Your assignment: Could you print the data that follows exactly as given?

(Saved entries)

_ _ _ _ _

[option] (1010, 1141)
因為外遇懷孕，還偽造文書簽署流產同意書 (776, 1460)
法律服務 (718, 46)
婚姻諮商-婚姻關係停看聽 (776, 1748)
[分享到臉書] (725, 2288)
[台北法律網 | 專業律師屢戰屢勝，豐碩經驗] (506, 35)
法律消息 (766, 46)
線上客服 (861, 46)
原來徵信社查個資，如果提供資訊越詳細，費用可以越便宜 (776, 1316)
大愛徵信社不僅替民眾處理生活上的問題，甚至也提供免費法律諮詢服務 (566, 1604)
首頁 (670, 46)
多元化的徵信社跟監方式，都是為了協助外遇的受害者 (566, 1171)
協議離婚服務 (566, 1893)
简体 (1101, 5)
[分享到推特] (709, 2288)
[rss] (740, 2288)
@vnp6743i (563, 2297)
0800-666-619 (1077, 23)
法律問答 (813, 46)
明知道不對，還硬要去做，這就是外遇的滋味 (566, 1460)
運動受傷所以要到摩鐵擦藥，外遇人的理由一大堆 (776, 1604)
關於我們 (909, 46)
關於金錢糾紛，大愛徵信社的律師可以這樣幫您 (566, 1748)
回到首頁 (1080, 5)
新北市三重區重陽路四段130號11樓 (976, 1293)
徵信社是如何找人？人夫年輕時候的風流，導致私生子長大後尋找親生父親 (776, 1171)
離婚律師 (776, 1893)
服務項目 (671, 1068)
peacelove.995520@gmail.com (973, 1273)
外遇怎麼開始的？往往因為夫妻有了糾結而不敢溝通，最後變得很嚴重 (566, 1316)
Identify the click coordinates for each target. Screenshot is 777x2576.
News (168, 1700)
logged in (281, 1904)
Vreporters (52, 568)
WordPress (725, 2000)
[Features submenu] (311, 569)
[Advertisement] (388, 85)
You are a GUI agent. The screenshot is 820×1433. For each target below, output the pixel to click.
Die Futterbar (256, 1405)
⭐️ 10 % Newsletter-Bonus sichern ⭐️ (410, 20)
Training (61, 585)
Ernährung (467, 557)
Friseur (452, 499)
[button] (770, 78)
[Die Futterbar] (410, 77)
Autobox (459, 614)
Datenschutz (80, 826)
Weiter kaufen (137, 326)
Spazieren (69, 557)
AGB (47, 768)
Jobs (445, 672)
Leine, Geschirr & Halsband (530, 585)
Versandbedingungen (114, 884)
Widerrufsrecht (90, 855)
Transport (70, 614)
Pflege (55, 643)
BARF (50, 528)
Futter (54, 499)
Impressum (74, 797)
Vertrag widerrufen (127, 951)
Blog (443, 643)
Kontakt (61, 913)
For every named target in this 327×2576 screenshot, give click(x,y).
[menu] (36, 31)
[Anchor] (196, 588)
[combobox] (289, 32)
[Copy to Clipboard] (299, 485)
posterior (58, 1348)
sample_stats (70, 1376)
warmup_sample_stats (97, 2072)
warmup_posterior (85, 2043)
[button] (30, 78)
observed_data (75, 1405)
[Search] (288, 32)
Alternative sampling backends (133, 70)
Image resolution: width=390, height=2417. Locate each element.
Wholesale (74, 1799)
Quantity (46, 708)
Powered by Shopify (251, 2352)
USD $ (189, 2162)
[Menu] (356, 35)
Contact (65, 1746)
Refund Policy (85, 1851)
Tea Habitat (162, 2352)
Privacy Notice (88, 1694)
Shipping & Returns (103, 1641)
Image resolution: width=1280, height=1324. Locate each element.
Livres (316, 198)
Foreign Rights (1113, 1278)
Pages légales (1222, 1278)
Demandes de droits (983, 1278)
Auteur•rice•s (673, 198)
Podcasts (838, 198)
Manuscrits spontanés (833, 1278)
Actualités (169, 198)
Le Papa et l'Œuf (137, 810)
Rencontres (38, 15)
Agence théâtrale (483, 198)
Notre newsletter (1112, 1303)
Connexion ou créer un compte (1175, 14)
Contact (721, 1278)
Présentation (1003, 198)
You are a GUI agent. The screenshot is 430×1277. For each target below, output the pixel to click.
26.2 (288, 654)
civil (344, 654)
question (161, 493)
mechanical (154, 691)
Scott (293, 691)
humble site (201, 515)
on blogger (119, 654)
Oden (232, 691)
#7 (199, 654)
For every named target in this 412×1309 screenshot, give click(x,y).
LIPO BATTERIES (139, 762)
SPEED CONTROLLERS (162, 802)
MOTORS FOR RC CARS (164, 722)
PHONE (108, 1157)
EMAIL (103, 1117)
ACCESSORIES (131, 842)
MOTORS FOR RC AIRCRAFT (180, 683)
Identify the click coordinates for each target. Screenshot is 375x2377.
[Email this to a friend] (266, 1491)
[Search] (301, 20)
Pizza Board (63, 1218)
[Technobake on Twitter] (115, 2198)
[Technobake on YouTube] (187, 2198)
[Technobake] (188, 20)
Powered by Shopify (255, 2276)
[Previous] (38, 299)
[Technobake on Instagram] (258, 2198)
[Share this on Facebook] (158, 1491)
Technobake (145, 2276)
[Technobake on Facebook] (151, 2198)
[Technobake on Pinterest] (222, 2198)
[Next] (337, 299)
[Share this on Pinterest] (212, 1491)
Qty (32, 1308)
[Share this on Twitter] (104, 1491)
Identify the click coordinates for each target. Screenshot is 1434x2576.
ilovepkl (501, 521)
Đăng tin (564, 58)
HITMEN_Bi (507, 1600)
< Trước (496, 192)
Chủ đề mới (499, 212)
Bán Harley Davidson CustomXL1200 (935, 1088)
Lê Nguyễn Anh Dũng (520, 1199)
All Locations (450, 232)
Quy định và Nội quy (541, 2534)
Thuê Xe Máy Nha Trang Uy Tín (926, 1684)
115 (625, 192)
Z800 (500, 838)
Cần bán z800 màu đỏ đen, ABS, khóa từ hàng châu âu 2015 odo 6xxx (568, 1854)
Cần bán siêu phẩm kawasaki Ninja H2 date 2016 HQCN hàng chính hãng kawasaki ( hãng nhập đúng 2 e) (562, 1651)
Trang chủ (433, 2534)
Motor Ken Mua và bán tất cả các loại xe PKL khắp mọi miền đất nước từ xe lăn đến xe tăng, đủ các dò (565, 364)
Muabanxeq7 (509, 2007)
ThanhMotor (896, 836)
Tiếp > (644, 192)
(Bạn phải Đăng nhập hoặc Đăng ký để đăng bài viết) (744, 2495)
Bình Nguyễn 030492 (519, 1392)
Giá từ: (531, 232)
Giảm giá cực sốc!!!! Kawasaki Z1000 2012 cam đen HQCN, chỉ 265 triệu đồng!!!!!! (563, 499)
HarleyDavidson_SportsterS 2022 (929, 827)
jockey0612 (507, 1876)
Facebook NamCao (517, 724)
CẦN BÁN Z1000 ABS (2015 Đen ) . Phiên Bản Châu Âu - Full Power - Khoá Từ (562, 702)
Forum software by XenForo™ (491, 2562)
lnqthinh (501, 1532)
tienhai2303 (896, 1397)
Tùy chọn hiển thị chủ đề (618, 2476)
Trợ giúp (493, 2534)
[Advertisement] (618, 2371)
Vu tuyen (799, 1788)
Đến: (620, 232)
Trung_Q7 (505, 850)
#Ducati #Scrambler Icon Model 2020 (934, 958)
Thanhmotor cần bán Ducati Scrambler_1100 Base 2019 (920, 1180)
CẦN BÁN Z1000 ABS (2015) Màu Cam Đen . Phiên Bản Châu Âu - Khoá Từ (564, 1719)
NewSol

_ _ _ _ _

Solution below:
[option] (1010, 1141)
因為外遇懷孕，還偽造文書簽署流產同意書 (776, 1460)
法律服務 (718, 46)
婚姻諮商-婚姻關係停看聽 (776, 1748)
[分享到臉書] (725, 2288)
[台北法律網 | 專業律師屢戰屢勝，豐碩經驗] (506, 35)
法律消息 (766, 46)
線上客服 (861, 46)
原來徵信社查個資，如果提供資訊越詳細，費用可以越便宜 (776, 1316)
大愛徵信社不僅替民眾處理生活上的問題，甚至也提供免費法律諮詢服務 (566, 1604)
首頁 (670, 46)
多元化的徵信社跟監方式，都是為了協助外遇的受害者 (566, 1171)
協議離婚服務 (566, 1893)
简体 (1101, 5)
[分享到推特] (709, 2288)
[rss] (740, 2288)
@vnp6743i (563, 2297)
0800-666-619 (1077, 23)
法律問答 (813, 46)
明知道不對，還硬要去做，這就是外遇的滋味 (566, 1460)
運動受傷所以要到摩鐵擦藥，外遇人的理由一大堆 (776, 1604)
關於我們 (909, 46)
關於金錢糾紛，大愛徵信社的律師可以這樣幫您 (566, 1748)
回到首頁 (1080, 5)
新北市三重區重陽路四段130號11樓 (976, 1293)
徵信社是如何找人？人夫年輕時候的風流，導致私生子長大後尋找親生父親 (776, 1171)
離婚律師 (776, 1893)
服務項目 (671, 1068)
peacelove.995520@gmail.com (973, 1273)
外遇怎麼開始的？往往因為夫妻有了糾結而不敢溝通，最後變得很嚴重 (566, 1316)
Identify the click coordinates for each target. Screenshot is 777x2576.
News (168, 1700)
logged in (281, 1904)
Vreporters (52, 568)
WordPress (725, 2000)
[Features submenu] (311, 569)
[Advertisement] (388, 85)
You are a GUI agent. The screenshot is 820×1433. For each target below, output the pixel to click.
Die Futterbar (256, 1405)
⭐️ 10 % Newsletter-Bonus sichern ⭐️ (410, 20)
Training (61, 585)
Ernährung (467, 557)
Friseur (452, 499)
[button] (770, 78)
[Die Futterbar] (410, 77)
Autobox (459, 614)
Datenschutz (80, 826)
Weiter kaufen (137, 326)
Spazieren (69, 557)
AGB (47, 768)
Jobs (445, 672)
Leine, Geschirr & Halsband (530, 585)
Versandbedingungen (114, 884)
Widerrufsrecht (90, 855)
Transport (70, 614)
Pflege (55, 643)
BARF (50, 528)
Futter (54, 499)
Impressum (74, 797)
Vertrag widerrufen (127, 951)
Blog (443, 643)
Kontakt (61, 913)
For every named target in this 327×2576 screenshot, give click(x,y).
[menu] (36, 31)
[Anchor] (196, 588)
[combobox] (289, 32)
[Copy to Clipboard] (299, 485)
posterior (58, 1348)
sample_stats (70, 1376)
warmup_sample_stats (97, 2072)
warmup_posterior (85, 2043)
[button] (30, 78)
observed_data (75, 1405)
[Search] (288, 32)
Alternative sampling backends (133, 70)
Image resolution: width=390, height=2417. Locate each element.
Wholesale (74, 1799)
Quantity (46, 708)
Powered by Shopify (251, 2352)
USD $ (189, 2162)
[Menu] (356, 35)
Contact (65, 1746)
Refund Policy (85, 1851)
Tea Habitat (162, 2352)
Privacy Notice (88, 1694)
Shipping & Returns (103, 1641)
Image resolution: width=1280, height=1324. Locate each element.
Livres (316, 198)
Foreign Rights (1113, 1278)
Pages légales (1222, 1278)
Demandes de droits (983, 1278)
Auteur•rice•s (673, 198)
Podcasts (838, 198)
Manuscrits spontanés (833, 1278)
Actualités (169, 198)
Le Papa et l'Œuf (137, 810)
Rencontres (38, 15)
Agence théâtrale (483, 198)
Notre newsletter (1112, 1303)
Connexion ou créer un compte (1175, 14)
Contact (721, 1278)
Présentation (1003, 198)
You are a GUI agent. The screenshot is 430×1277. For each target below, output the pixel to click.
26.2 (288, 654)
civil (344, 654)
question (161, 493)
mechanical (154, 691)
Scott (293, 691)
humble site (201, 515)
on blogger (119, 654)
Oden (232, 691)
#7 (199, 654)
For every named target in this 412×1309 screenshot, give click(x,y).
LIPO BATTERIES (139, 762)
SPEED CONTROLLERS (162, 802)
MOTORS FOR RC CARS (164, 722)
PHONE (108, 1157)
EMAIL (103, 1117)
ACCESSORIES (131, 842)
MOTORS FOR RC AIRCRAFT (180, 683)
Identify the click coordinates for each target. Screenshot is 375x2377.
[Email this to a friend] (266, 1491)
[Search] (301, 20)
Pizza Board (63, 1218)
[Technobake on Twitter] (115, 2198)
[Technobake on YouTube] (187, 2198)
[Technobake] (188, 20)
Powered by Shopify (255, 2276)
[Previous] (38, 299)
[Technobake on Instagram] (258, 2198)
[Share this on Facebook] (158, 1491)
Technobake (145, 2276)
[Technobake on Facebook] (151, 2198)
[Technobake on Pinterest] (222, 2198)
[Next] (337, 299)
[Share this on Pinterest] (212, 1491)
Qty (32, 1308)
[Share this on Twitter] (104, 1491)
Identify the click coordinates for each target. Screenshot is 1434x2576.
ilovepkl (501, 521)
Đăng tin (564, 58)
HITMEN_Bi (507, 1600)
< Trước (496, 192)
Chủ đề mới (499, 212)
Bán Harley Davidson CustomXL1200 (935, 1088)
Lê Nguyễn Anh Dũng (520, 1199)
All Locations (450, 232)
Quy định và Nội quy (541, 2534)
Thuê Xe Máy Nha Trang Uy Tín (926, 1684)
115 (625, 192)
Z800 (500, 838)
Cần bán z800 màu đỏ đen, ABS, khóa từ hàng châu âu 2015 odo 6xxx (568, 1854)
Cần bán siêu phẩm kawasaki Ninja H2 date 2016 HQCN hàng chính hãng kawasaki ( hãng nhập đúng 2 e) (562, 1651)
Trang chủ (433, 2534)
Motor Ken Mua và bán tất cả các loại xe PKL khắp mọi miền đất nước từ xe lăn đến xe tăng, đủ các dò (565, 364)
Muabanxeq7 (509, 2007)
ThanhMotor (896, 836)
Tiếp > (644, 192)
(Bạn phải Đăng nhập hoặc Đăng ký để đăng bài viết) (744, 2495)
Bình Nguyễn 030492 (519, 1392)
Giá từ: (531, 232)
Giảm giá cực sốc!!!! Kawasaki Z1000 2012 cam đen HQCN, chỉ 265 triệu đồng!!!!!! (563, 499)
HarleyDavidson_SportsterS 2022 (929, 827)
jockey0612 (507, 1876)
Facebook NamCao (517, 724)
CẦN BÁN Z1000 ABS (2015 Đen ) . Phiên Bản Châu Âu - Full Power - Khoá Từ (562, 702)
Forum software by XenForo™ (491, 2562)
lnqthinh (501, 1532)
tienhai2303 (896, 1397)
Tùy chọn hiển thị chủ đề (618, 2476)
Trợ giúp (493, 2534)
[Advertisement] (618, 2371)
Vu tuyen (799, 1788)
Đến: (620, 232)
Trung_Q7 (505, 850)
#Ducati #Scrambler Icon Model 2020 (934, 958)
Thanhmotor cần bán Ducati Scrambler_1100 Base 2019 (920, 1180)
CẦN BÁN Z1000 ABS (2015) Màu Cam Đen . Phiên Bản Châu Âu - Khoá Từ (564, 1719)
NewSol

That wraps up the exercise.